In fact, often more is true: the forgetful functor $U : \mathcal C → \mathrm{Set}$ has a left adjoint F, and is in particular representable (for the one element set $1$ and an arbitrary object $C$ adjointness boils down to $\mathrm{Hom}(F1, C) ≅ \mathrm{Hom}(1, UC) ≅ UC$, ie. $U$ is represented by the free object on one element, as I mentioned for algebraic structures). Adjointness however is not necessary so I think representability is the more important and more intuitive reason for continuity.
Solution 3:
Here are some counterexamples.
The category $\mathsf{Ban}_1$ (objects: Banach spaces over $\mathbb{C}$; morphisms: short linear maps) has products, but the forgetful functor $U : \mathsf{Ban}_1 \to \mathsf{Set}$ only prefers finite products.
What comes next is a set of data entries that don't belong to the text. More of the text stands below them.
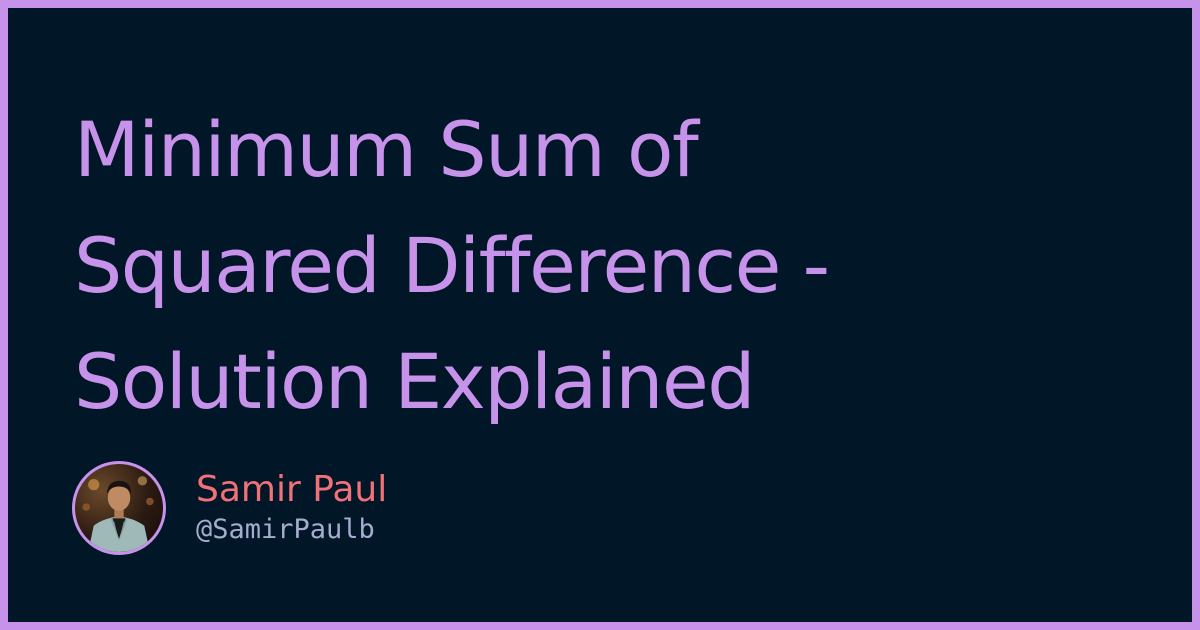 The width and height of the screenshot is (1200, 630). Describe the element at coordinates (414, 382) in the screenshot. I see `title-line-3: Solution Explained` at that location.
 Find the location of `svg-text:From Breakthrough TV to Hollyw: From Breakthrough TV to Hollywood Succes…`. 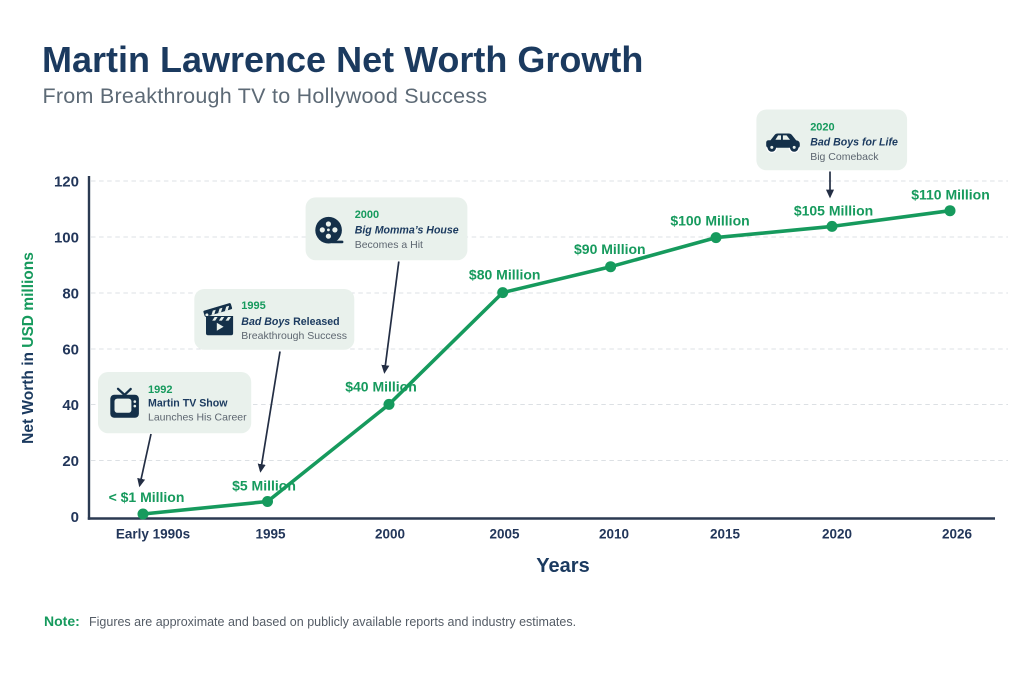

svg-text:From Breakthrough TV to Hollyw: From Breakthrough TV to Hollywood Succes… is located at coordinates (266, 96).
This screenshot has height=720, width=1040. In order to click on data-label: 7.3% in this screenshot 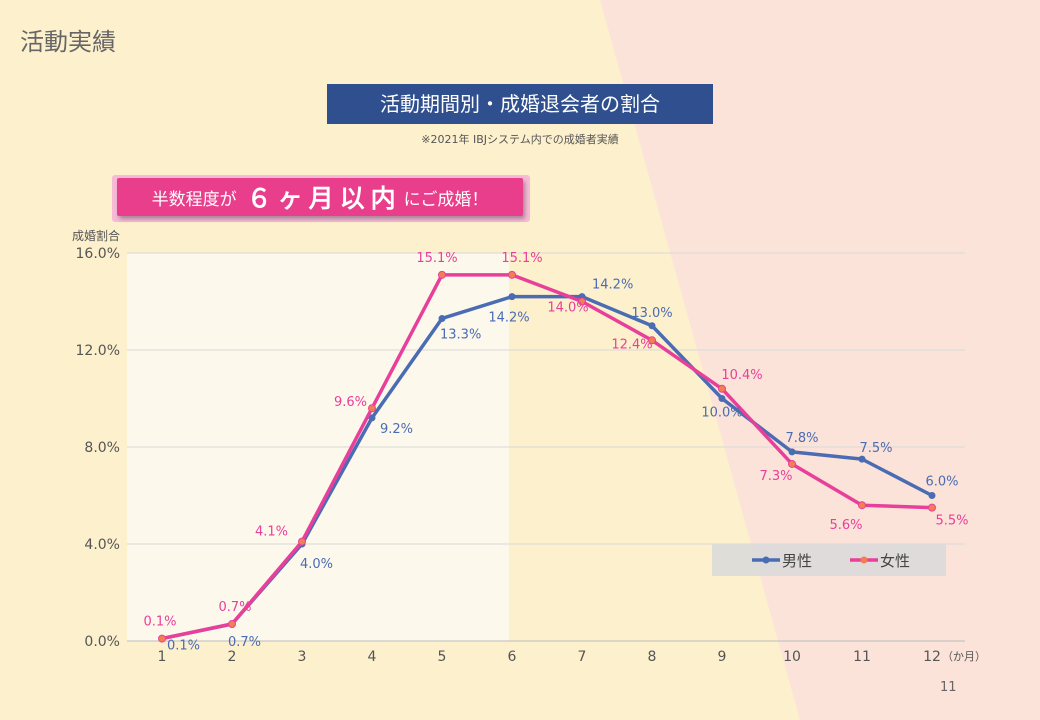, I will do `click(776, 476)`.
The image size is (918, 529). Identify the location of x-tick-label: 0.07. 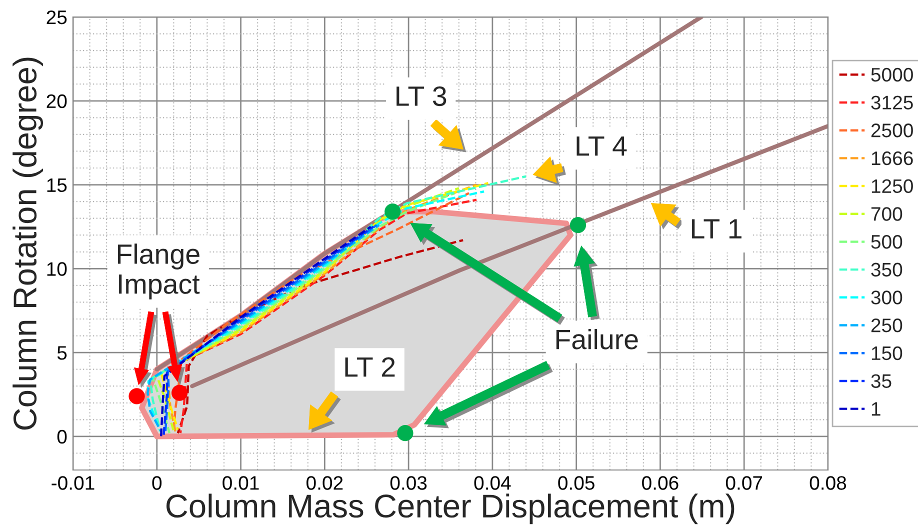
(744, 483).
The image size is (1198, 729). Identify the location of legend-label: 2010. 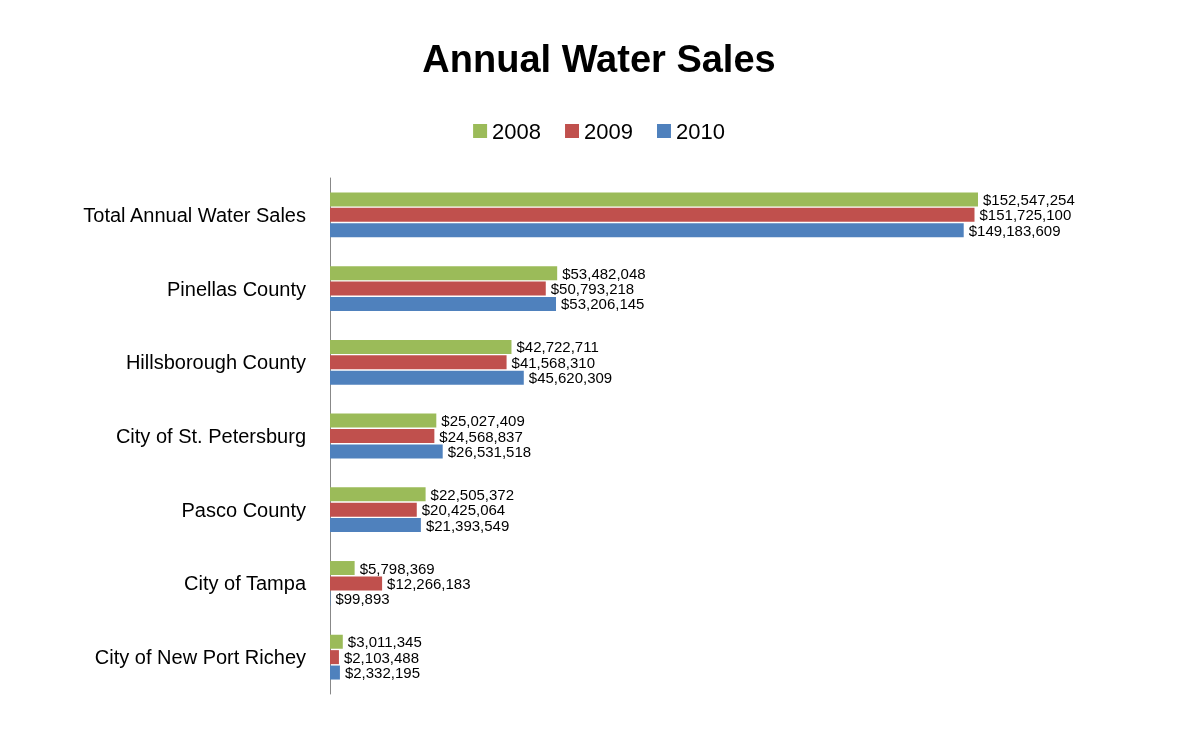
(700, 131).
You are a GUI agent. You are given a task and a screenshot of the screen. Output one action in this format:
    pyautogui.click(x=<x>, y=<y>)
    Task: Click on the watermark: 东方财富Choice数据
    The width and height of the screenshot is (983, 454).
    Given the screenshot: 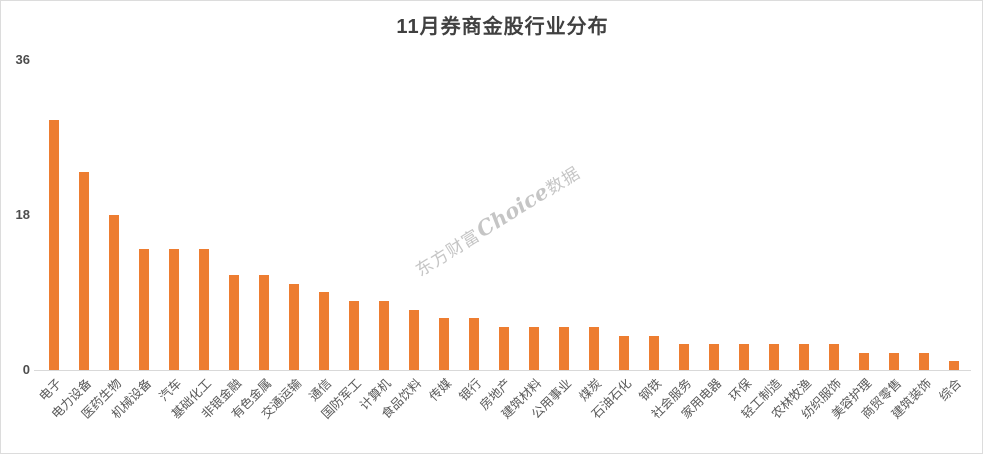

The product of an (infinite) family of Banach spaces $(V_i,\lVert - \rVert_i)$ is given by $(P,\lVert - \rVert)$, where $$P = \bigl\{v \in \prod_{i \in I} V_i : \lVert v \rVert := \sup_{i \in I} \lVert v_i \rVert_i < \infty\bigr\}.$$ But there is a better forgetful functor, the unit ball functor $B_1 : \mathsf{Ban}_1 \to \mathsf{Set}$. This is actually isomorphic to $\hom_{\mathsf{Ban}_1}(\mathbb{C},-)$ and thus preserves all limits for general reasons.
For the category of schemes $\mathsf{Sch}$, the forgetful functor $U : \mathsf{Sch} \to \mathsf{Set}$ does not preserve the terminal object, i.e. the empty product. One can say exactly in how it does not preserve fiber products: For morphisms $f : X \to S$, $g : Y \to S$, the natural map $U(X \times_S Y) \to U(X) \times_{U(S)} U(Y)$ is surjective, and the fiber of $(x,y) \in U(X) \times_{U(S)} U(Y)$ lying over $s \in U(S)$ identifies with $\mathrm{Spec}(\kappa(x) \otimes_{\kappa(s)} \kappa(y))$.
Solution 4:
A simple answer that covers most of the purely algebraic examples is that any class of structures that can be axiomatised by Horn clauses gives rise to a concrete category whose forgetful functor commutes with products. (In another question Concrete category with non-standard products, I use the term concrete category with standard products for this property.)
The axioms for topological spaces and manifolds of various kinds can be cooked up to look like Horn clauses in some kind of infinitary logic, so the standard model theory proof about structures defined by Horn clauses may well adapt to work for them as well. How this ties up with Lawvere theories as mentioned by Qiaochu Yuan is an interesting question.